TASK PROMPT. Retype all the data word for word.

SUPPLIED MATERIAL.
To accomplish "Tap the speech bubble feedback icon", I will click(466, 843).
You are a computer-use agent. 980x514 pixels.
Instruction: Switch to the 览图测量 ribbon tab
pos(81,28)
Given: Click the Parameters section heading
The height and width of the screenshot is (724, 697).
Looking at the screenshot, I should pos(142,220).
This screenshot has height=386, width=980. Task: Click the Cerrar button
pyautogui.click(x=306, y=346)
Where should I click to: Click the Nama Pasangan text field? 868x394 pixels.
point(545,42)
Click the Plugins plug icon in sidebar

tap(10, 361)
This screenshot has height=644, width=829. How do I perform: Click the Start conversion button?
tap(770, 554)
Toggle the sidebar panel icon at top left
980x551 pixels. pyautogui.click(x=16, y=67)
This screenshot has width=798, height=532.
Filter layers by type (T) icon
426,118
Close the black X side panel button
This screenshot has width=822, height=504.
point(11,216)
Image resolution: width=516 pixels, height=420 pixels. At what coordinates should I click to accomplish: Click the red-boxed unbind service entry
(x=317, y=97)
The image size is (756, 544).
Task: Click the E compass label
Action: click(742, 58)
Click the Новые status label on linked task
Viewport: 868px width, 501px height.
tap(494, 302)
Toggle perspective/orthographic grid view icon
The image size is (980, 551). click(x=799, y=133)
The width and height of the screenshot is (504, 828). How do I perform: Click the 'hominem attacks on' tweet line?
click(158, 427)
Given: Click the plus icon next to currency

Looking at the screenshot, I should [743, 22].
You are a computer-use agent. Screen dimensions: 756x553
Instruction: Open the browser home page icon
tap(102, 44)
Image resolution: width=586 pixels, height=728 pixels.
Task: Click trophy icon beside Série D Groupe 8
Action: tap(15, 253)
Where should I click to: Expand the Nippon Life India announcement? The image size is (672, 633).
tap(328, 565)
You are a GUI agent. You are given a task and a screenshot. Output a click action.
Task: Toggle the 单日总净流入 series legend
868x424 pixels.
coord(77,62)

ANSWER AREA.
To accomplish "Tap the speech bubble feedback icon", I will click(466, 843).
You are a computer-use agent. 980x514 pixels.
Instruction: Switch to the 览图测量 ribbon tab
pos(81,28)
Given: Click the Parameters section heading
The height and width of the screenshot is (724, 697).
Looking at the screenshot, I should pos(142,220).
This screenshot has height=386, width=980. Task: Click the Cerrar button
pyautogui.click(x=306, y=346)
Where should I click to: Click the Nama Pasangan text field? 868x394 pixels.
point(545,42)
Click the Plugins plug icon in sidebar

tap(10, 361)
This screenshot has height=644, width=829. How do I perform: Click the Start conversion button?
tap(770, 554)
Toggle the sidebar panel icon at top left
980x551 pixels. pyautogui.click(x=16, y=67)
This screenshot has width=798, height=532.
Filter layers by type (T) icon
426,118
Close the black X side panel button
This screenshot has width=822, height=504.
point(11,216)
Image resolution: width=516 pixels, height=420 pixels. At what coordinates should I click to accomplish: Click the red-boxed unbind service entry
(x=317, y=97)
The image size is (756, 544).
Task: Click the E compass label
Action: click(742, 58)
Click the Новые status label on linked task
Viewport: 868px width, 501px height.
tap(494, 302)
Toggle perspective/orthographic grid view icon
The image size is (980, 551). click(x=799, y=133)
The width and height of the screenshot is (504, 828). How do I perform: Click the 'hominem attacks on' tweet line?
click(158, 427)
Given: Click the plus icon next to currency

Looking at the screenshot, I should [743, 22].
You are a computer-use agent. Screen dimensions: 756x553
Instruction: Open the browser home page icon
tap(102, 44)
Image resolution: width=586 pixels, height=728 pixels.
Task: Click trophy icon beside Série D Groupe 8
Action: tap(15, 253)
Where should I click to: Expand the Nippon Life India announcement? The image size is (672, 633).
tap(328, 565)
You are a GUI agent. You are given a task and a screenshot. Output a click action.
Task: Toggle the 单日总净流入 series legend
868x424 pixels.
coord(77,62)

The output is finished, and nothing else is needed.